By Melissa Alonso and Alaa Elassar, CNN
The city of Seattle has agreed to pay $3.5 million to settle a wrongful-death lawsuit filed on behalf of the family of Charleena Lyles, a pregnant mother of four who was shot and killed in her home by police in 2017.
The case was set to go to trial in February 2022, but the settlement was reached on Monday, according to a news release from the lawyers representing Lyles’ family and estate.
The terms of the settlement include the payment of $3.5 million and the dismissal of officers Steven McNew and Jason Anderson from the lawsuit within seven days, according to the news release.
Both police officers responded to Lyles’ apartment in June 2017, after Lyles, 30, called 911 to report a burglary. After an initially calm conversation, the officers said the pregnant mother turned violent, and they shot her after she confronted them with two knives, police said.
On the dashcam audio of the shooting, the officers can be heard saying, “get back,” repeatedly before shots were heard. The officers performed first aid until the fire department arrived, but Lyles was declared dead at the scene.
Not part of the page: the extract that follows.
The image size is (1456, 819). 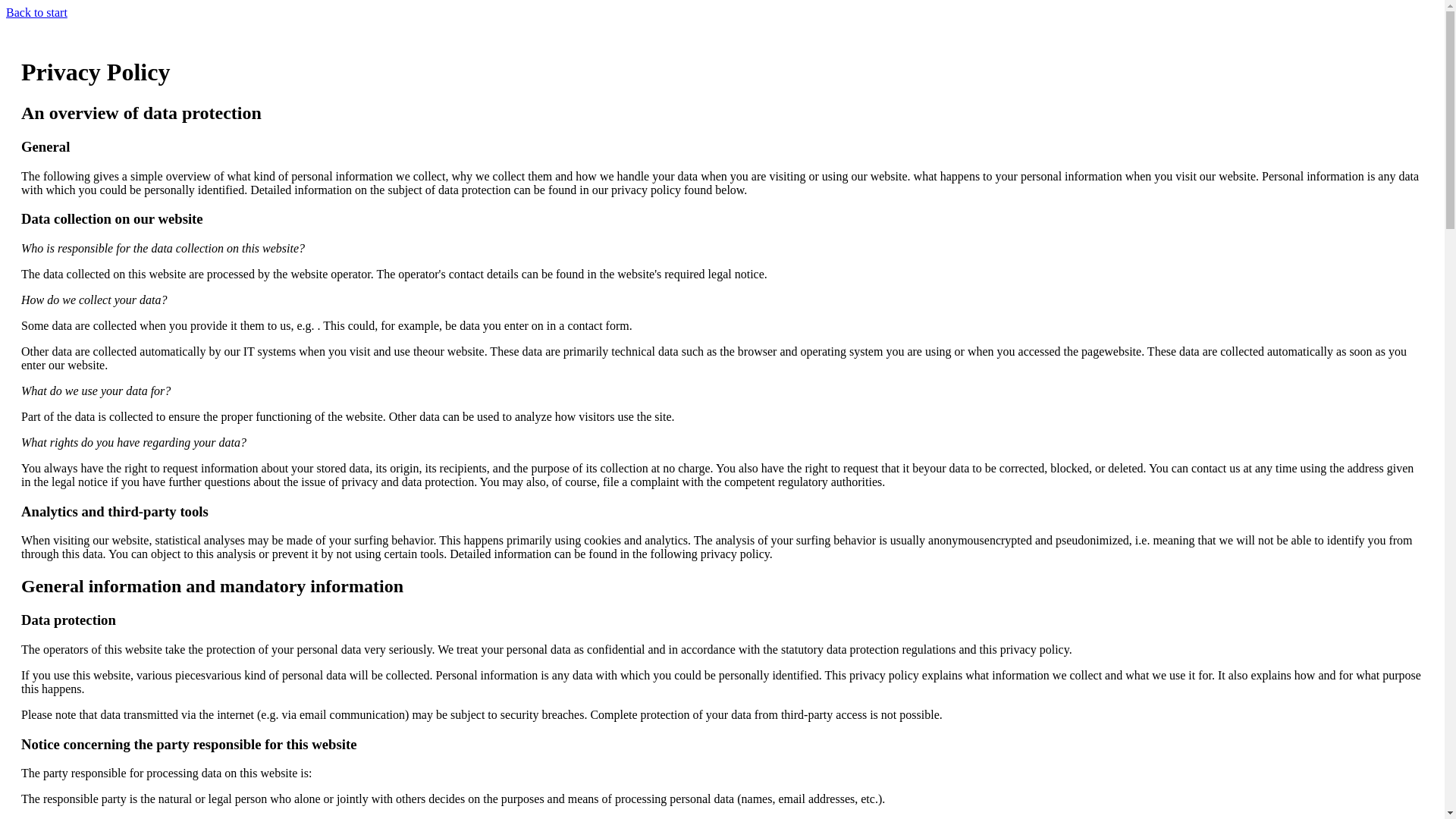 I want to click on 'Back to start', so click(x=36, y=12).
The dismissal of the remainder of the case against the city now awaits court approval, which “usually takes several months,” the release said.
“It is indisputable that this has been a tragedy, and we are glad to have some level of closure for the parties,” Dan Nolte, a spokesperson for Seattle City Attorney Pete Holmes, said in a statement.
“We stand by the multiple layers of review of this event and are pleased that the officers will be dismissed from the lawsuit. The remaining parties will be mutually seeking judicial approval for a resolution of all claims.”
Attorney Karen Clark, who represents Lyles’ children, said “it has been my honor and privilege to represent the best interests of Charleena Lyles’ four beautiful children.”
“I am thankful that the City has settled this case … her killing should never have happened,” Clark continued. “What happened to Charleena in her own home when she called for help — was a moral outrage. May the City and our community begin the healing process.”
On June 18, 2017, shortly before 9 a.m., Lyles called 911 to report a break-in and told the operator that she had been out and that when she returned her door was open and that “there’s stuff missing” from her home.
Video from her hallway showed Lyles leaving and entering her apartment, but didn’t show anyone else going inside her unit.
The responding officers, identified as McNew and Anderson, can be heard on a dashcam audio recording discussing the previous interaction Lyles had with law enforcement — and the fact that she was the subject of an “officer safety caution.”
They arrived at her apartment knowing of a previous incident she had with police earlier in the month. She had been arrested and charged with obstruction of a public officer and harassment of a law enforcement officer on June 5. That police report described Lyles as having “armed herself with a pair of extra-long metal shears” and that she had been “threatening the officers.” She was released conditionally on June 14.
Dashcam audio reveals that the encounter between the officers and Lyles started calmly. She tells them she left her door unlocked while she went to the store and that while she was out, her Xbox was stolen.
The officers ask Lyles if she knew who the suspect could be. She says she has no idea. They take down her contact information and confirm what was stolen.
Seconds later, a commotion is heard. A child cries and Lyles is heard cursing at the officers.
“We need help,” an officer says, referring to “a woman with two knives.”‘ The officers say “get back” repeatedly, before shots are heard and the audio ends.
Three children were in the apartment at the time of the shooting, police said.